Game programmers have very specific needs, and one of those needs is performance. Using C++ exception handling (CEH) has a performance implication. Of course, CEH has a variety of implications that also have to be taken into consideration, from code readability to exception safety.
I have the following general recommendations that apply whether you’re writing games, production tools, or any other software for that matter:
- Use Resource Acquisition Is Initialization (RAII), whether you use CEH or not. RAII guarantees that things that need to get cleaned up will get cleaned up, whether you take an early out from a function or whether an exception is thrown. RAII as a metaphor is extremely powerful and essential to creating robust code.
- If you use CEH, use it for triggering exceptional conditions only. Throwing is expensive — typically orders of magnitude more expensive than returning an error code.
- Never ever throw from C++ destructors, swap()-style routines, deallocation functions or other cleanup functions.
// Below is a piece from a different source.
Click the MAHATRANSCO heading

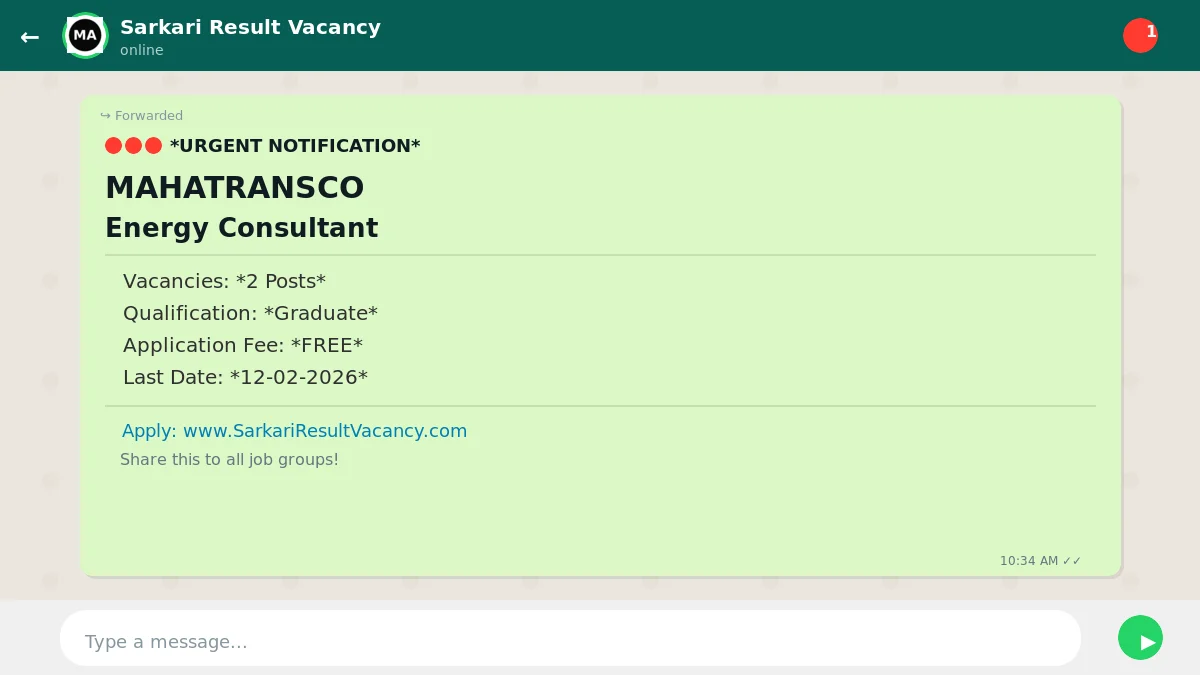pos(235,188)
See Exceptional C++ item 16 for details.
- Whether you use CEH or not, your entire team should understand exception handling in general. Read Herb Sutter’s excellent Exceptional C++ series. As Herb puts it: “‘Exception-unsafe’ and ‘poor design’ go hand in hand.” The more you understand about how exception handling works, the better C++ you will write — whether you use exceptions or not!”
- Use common sense and knowledge of your team’s strengths no matter what choice you use. New hires rarely know about CEH.
For professional game developers, I also stand by the following recommendations:
- Learn and understand the performance implications of CEH for your current compiler and platform(s). Generate code with and without CEH and examine the resulting assembly. You cannot have a rational conversation about the cost of either throwing or handling exceptions without this knowledge. For example, see this examination of the cost of CEH on 32 and 64-bit Windows.
- Consider using CEH in debug mode only and disabling CEH for retail builds, particularly on game consoles. Why? It’s better to crash (which should be extremely rare) than to have the overhead of exceptions (which often has a penalty even if you never throw). I’m aware of one popular game that disabled CEH, thereby eliminating a significant chunk of exception handling code that was generated by the compiler, which in turn enabled the game to have a better cache usage, which in turn led to a noticeable performance improvement in a typical game frame. On Xbox 360, CEH is off by default for new projects.
- In some cases, you may be using libraries that throw exceptions. You generally have three options: 1) keep CEH turned on and handle the exceptions appropriately, 2) turn CEH off and crash when an exception is thrown, or 3) wrap the library in a C++ exception handling layer but compile the rest of the game with CEH off.